Eli Lilly takes the court with 150th anniversary campaign to catch Final Four crowd

Eli Lilly has published a video about how medicines affect lives to mark its 150th anniversary and the arrival of college basketball stars in its home city.

Indianapolis-based Lilly will celebrate 150 years in business next month. While the full anniversary celebration is still weeks away, Indianapolis’ hosting of the NCAA Final Four basketball games this weekend prompted the company to launch part of the campaign early. A Lilly spokesperson said the basketball games have created an early cultural moment in Lilly’s hometown.

Lilly’s video starts with the message that “it’s easy to think medicine is about sickness.” Across the rest of the film, Lilly makes the case that medicine is actually about health.

“When people talk about what medicine meant to someone they love, they never describe the treatment—they describe the life that followed. Birthdays, love, Tuesday nights with the people that matter most,” Lina Polimeni, chief marketing officer, consumer at Lilly, said via email.

Lilly’s film conveys that idea using footage of people in situations ranging from mundane activities, such as brushing their teeth, to milestone events, including wedding days. A voiceover says, “none of us are here long enough, but we all deserve a chance to be who we are supposed to be for as long as we're here together.”

The film anchors Lilly’s broader “150 Years of Everything Else” campaign. Lilly’s campaign will include messaging at high-impact, out-of-home activities, plus national print, digital and social communications. The company plans to embed the campaign in shared cultural moments throughout the year to connect its medicines to the everyday experiences they enable.

Lilly’s focus on that connection builds on years of corporate brand building. Since running its first-ever corporate campaign during the 2021 Tokyo Olympics, Lilly has continued to push the message that it is a medicine company that puts health above all.

A drugmaker’s brand could be increasingly important in an era of direct-to-patient (DTP) sales. Lilly is alert to that fact, with CEO Dave Ricks recently discussing the potential to build relationships with DTP customers that enable the company to retain market share as potentially cheaper off-patent rivals come to market.

▶ **Records**
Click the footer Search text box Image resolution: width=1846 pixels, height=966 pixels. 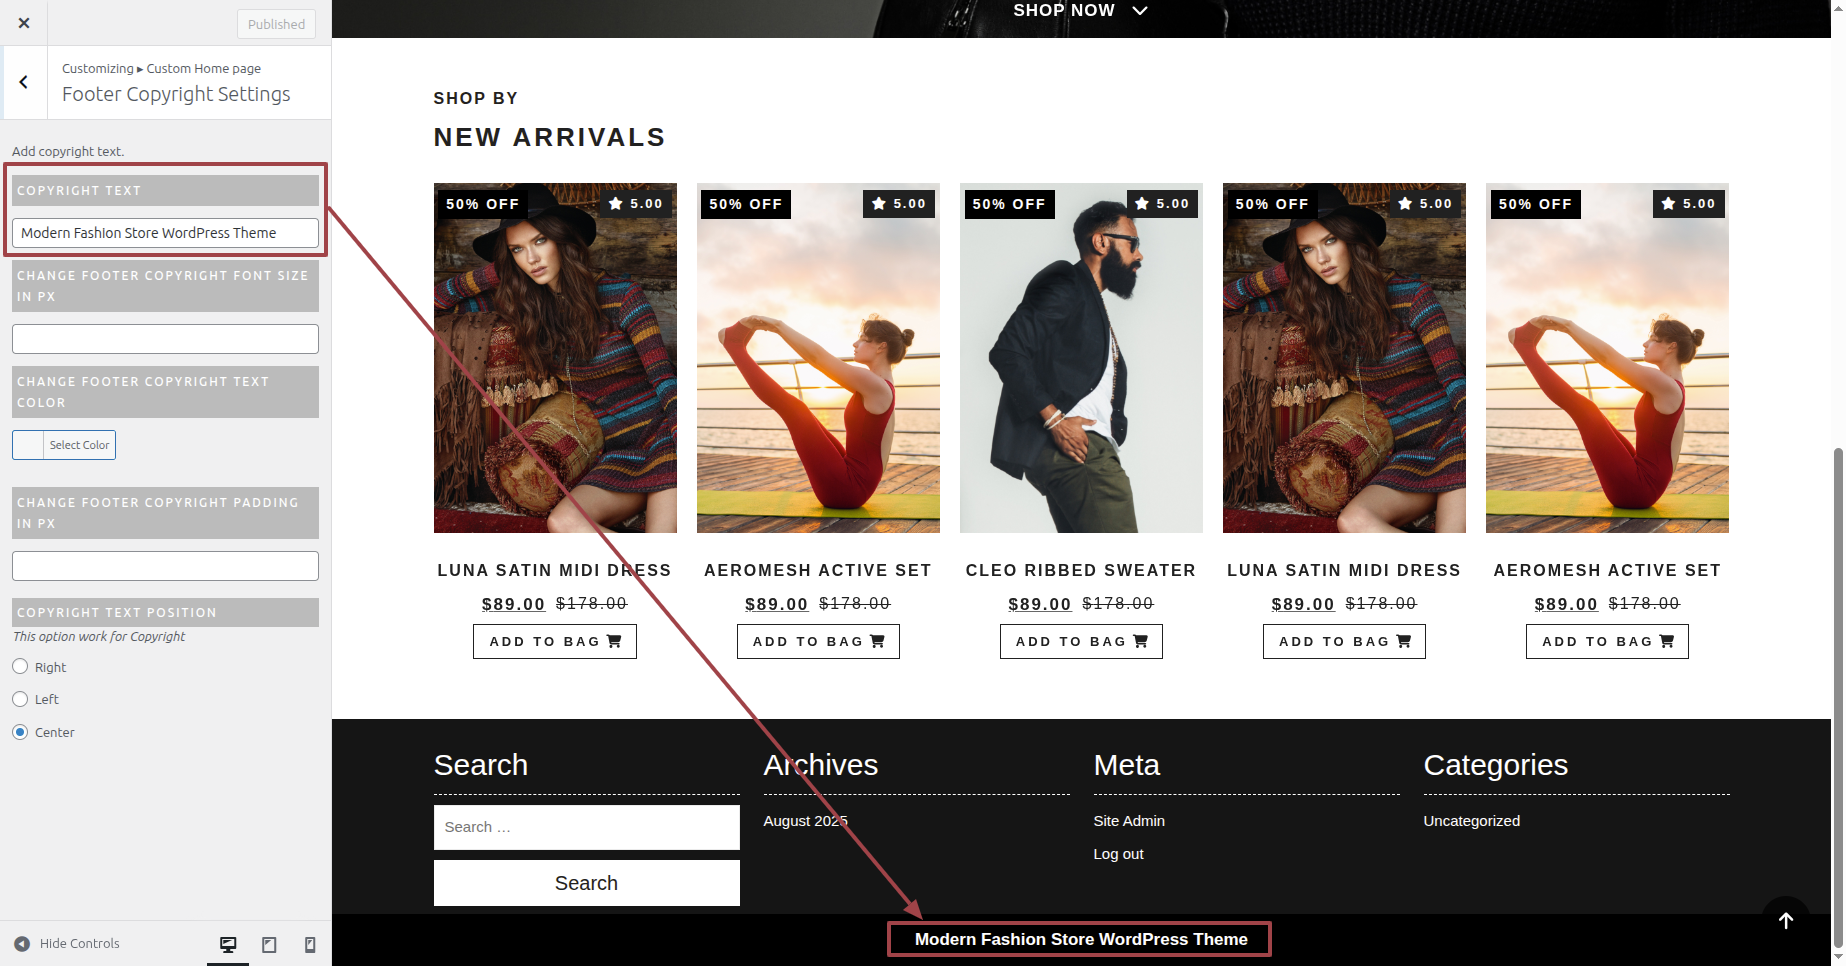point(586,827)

==

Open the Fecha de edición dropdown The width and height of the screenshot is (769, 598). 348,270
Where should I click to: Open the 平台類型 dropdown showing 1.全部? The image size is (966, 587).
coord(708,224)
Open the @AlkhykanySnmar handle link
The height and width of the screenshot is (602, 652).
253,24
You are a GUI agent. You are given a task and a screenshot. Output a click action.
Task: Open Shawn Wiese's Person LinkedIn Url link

▶ **What to work on**
Answer these from the article on Eli Lilly's 150th anniversary campaign:
1. What is the name of the broader campaign that Lilly's film anchors?
2. During which event did Lilly run its first-ever corporate campaign?
3. What position does Lina Polimeni hold at Lilly?

▶ **Answer to this exercise**
1. "150 Years of Everything Else"
2. The 2021 Tokyo Olympics
3. Chief marketing officer, consumer